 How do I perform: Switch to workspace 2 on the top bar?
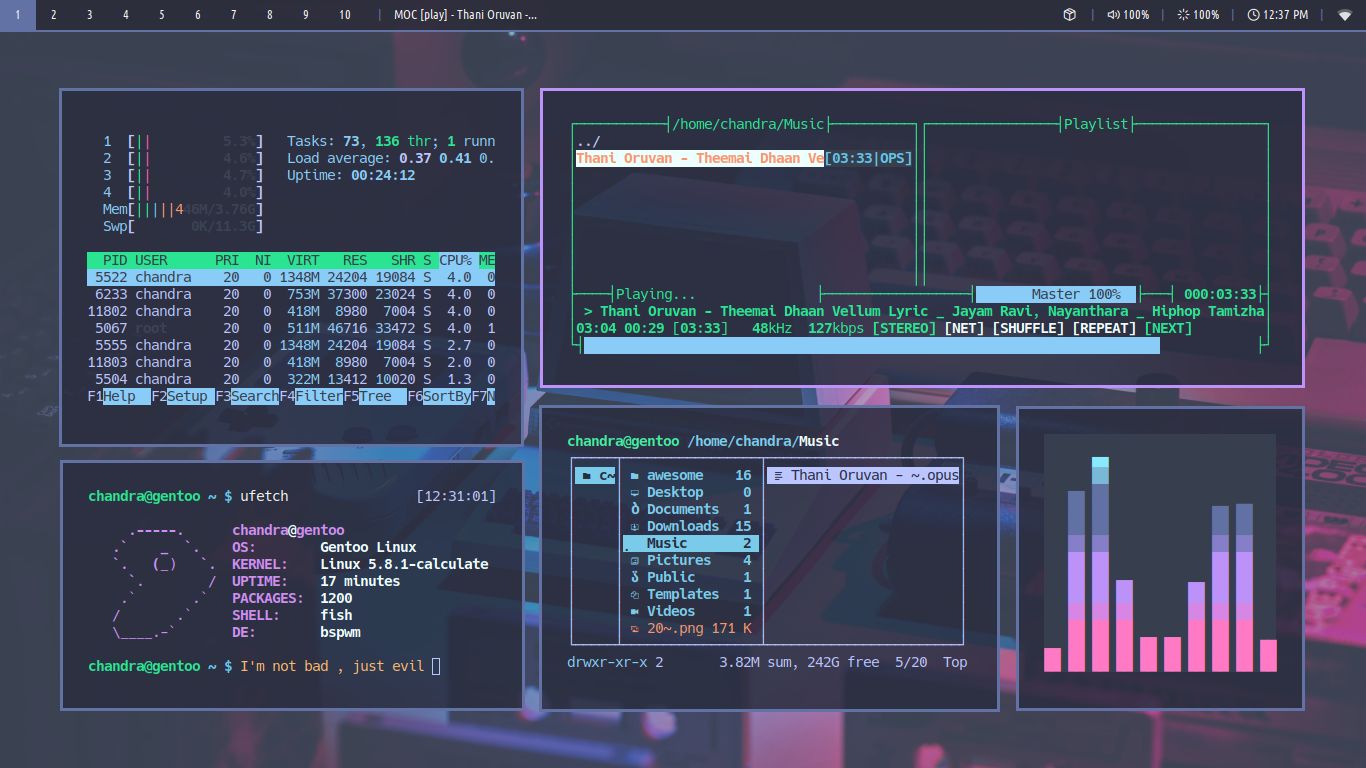[x=53, y=15]
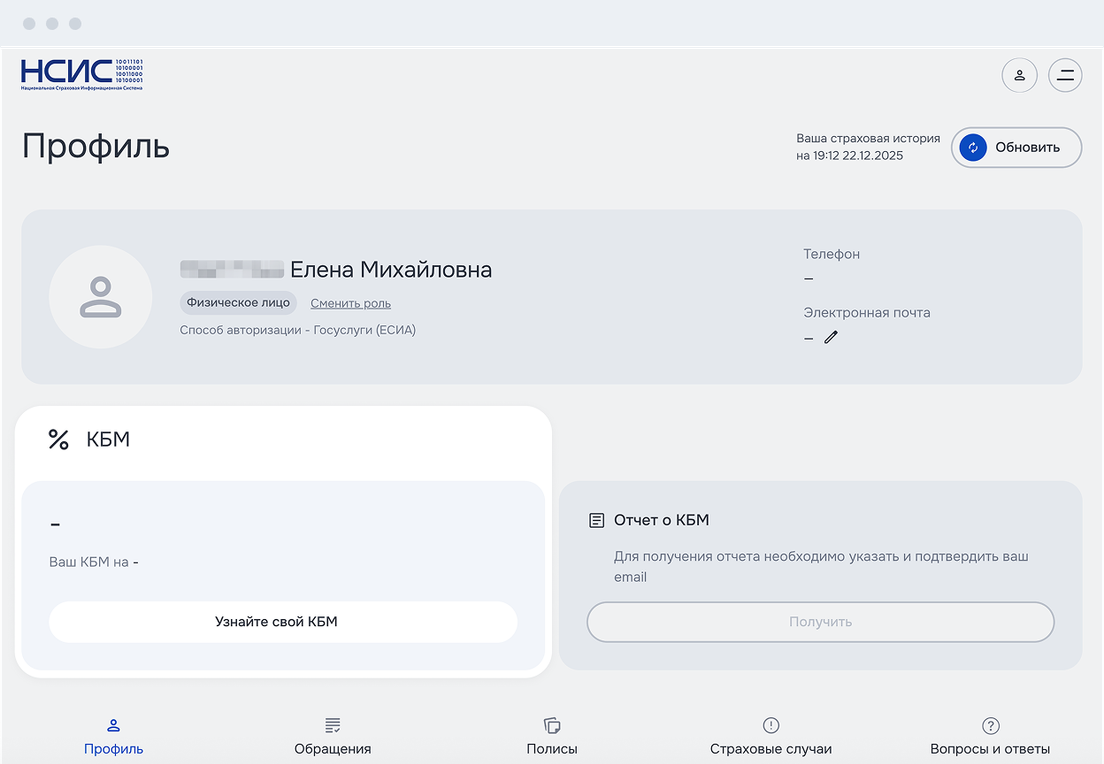Click the Получить button
The image size is (1104, 764).
pyautogui.click(x=820, y=622)
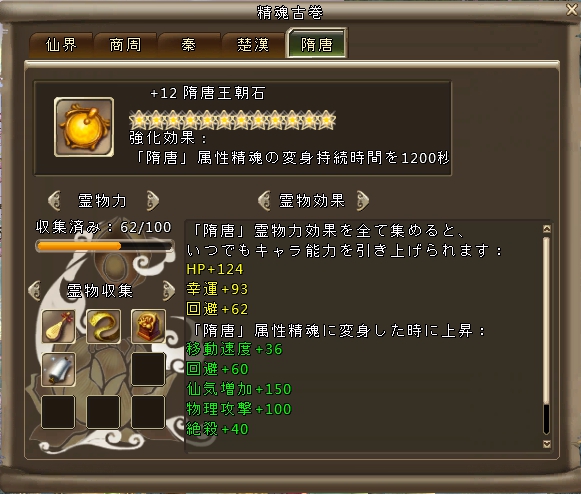Open the 商周 tab

click(125, 45)
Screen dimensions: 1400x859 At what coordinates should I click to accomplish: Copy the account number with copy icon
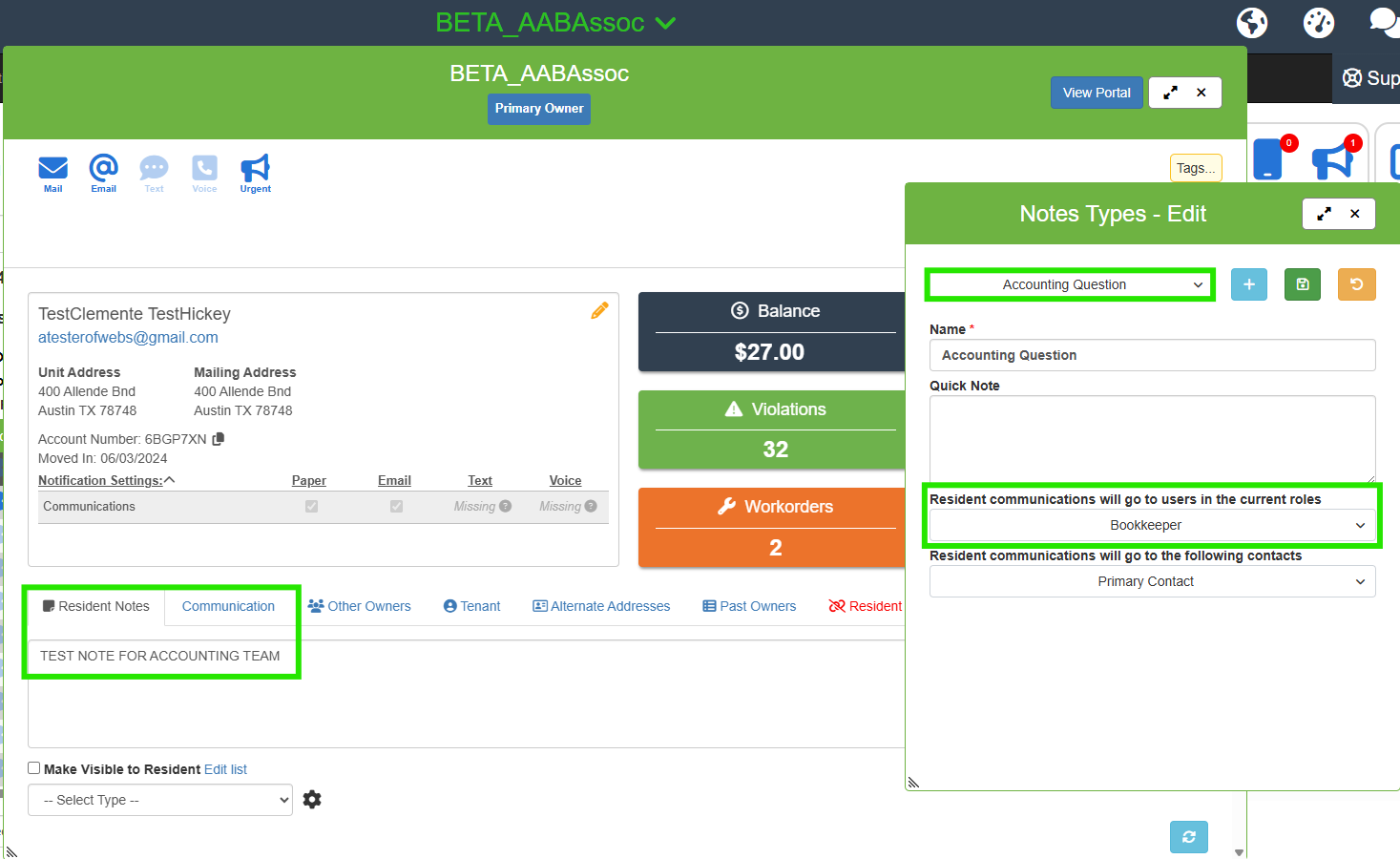click(219, 439)
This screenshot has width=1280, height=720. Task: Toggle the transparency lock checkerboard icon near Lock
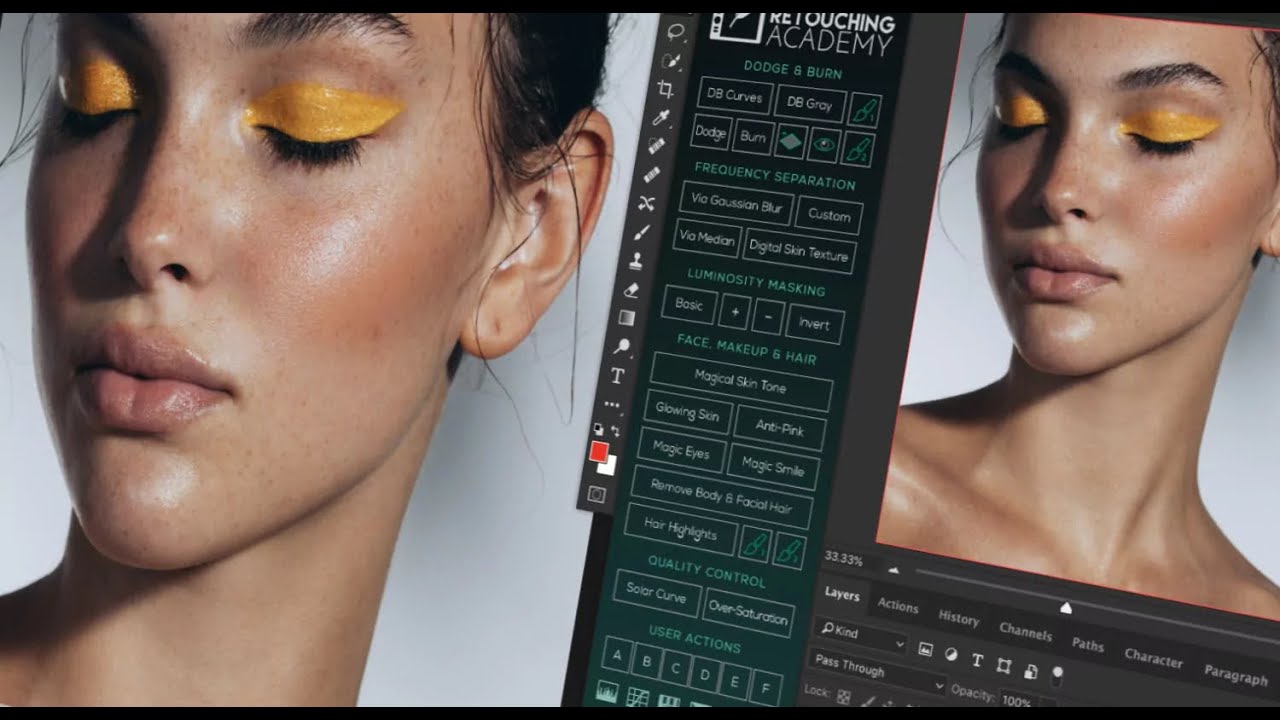(843, 694)
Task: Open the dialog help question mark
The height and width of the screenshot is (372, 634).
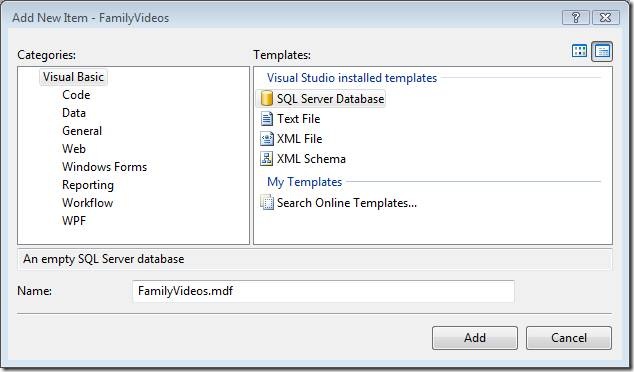Action: tap(575, 18)
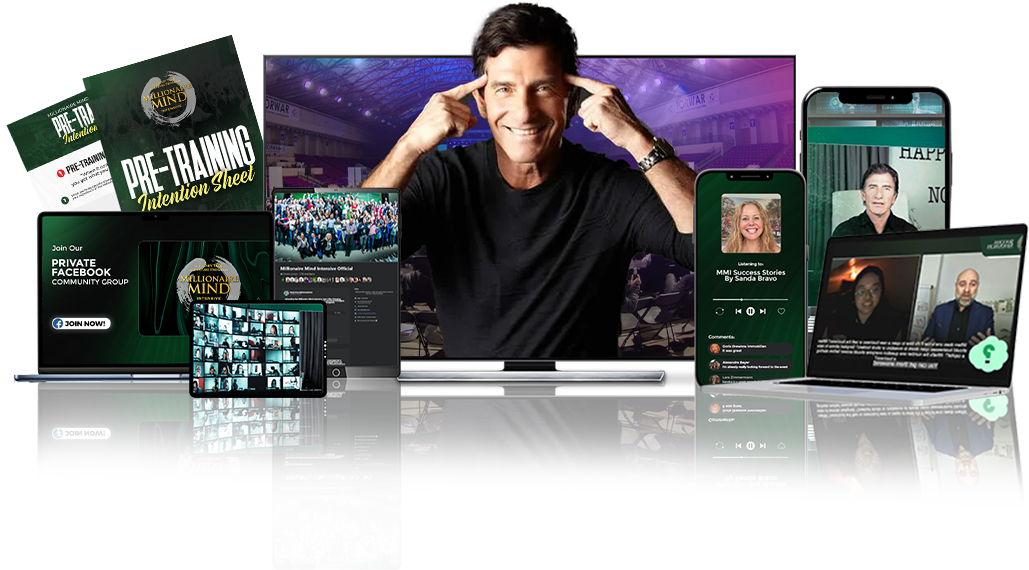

**ACTIVITY**
Each of the entries above must be copied exactly, but the pictures stay out.

**SOLUTION TO THE PROBLEM**
 How do I perform: Switch to workspace 2 on the top bar?
[x=53, y=15]
Click the Получить button
The image size is (1104, 764).
pyautogui.click(x=820, y=622)
Open the 商周 tab

click(125, 45)
Screen dimensions: 1400x859 At what coordinates should I click to accomplish: Copy the account number with copy icon
click(219, 439)
This screenshot has width=1280, height=720. Task: Toggle the transparency lock checkerboard icon near Lock
(843, 694)
Task: Open the dialog help question mark
The height and width of the screenshot is (372, 634).
Action: tap(575, 18)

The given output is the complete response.